Records:
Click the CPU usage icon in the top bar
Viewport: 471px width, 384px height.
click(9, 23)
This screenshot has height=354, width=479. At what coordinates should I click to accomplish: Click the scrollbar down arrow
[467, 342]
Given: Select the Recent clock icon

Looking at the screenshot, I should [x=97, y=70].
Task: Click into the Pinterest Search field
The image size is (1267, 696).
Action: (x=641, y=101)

--

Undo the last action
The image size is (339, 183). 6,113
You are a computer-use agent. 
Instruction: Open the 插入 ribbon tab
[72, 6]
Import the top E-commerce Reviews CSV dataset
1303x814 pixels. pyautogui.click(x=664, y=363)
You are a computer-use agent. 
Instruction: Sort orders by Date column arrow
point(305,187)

Exercise brief: Please write out the listing from the line with "Given: Select the Recent clock icon" up to and including the line with "Action: (x=641, y=101)", reproducing each line as it stands.

Solution below:
Given: Select the Recent clock icon

Looking at the screenshot, I should [x=97, y=70].
Task: Click into the Pinterest Search field
The image size is (1267, 696).
Action: (x=641, y=101)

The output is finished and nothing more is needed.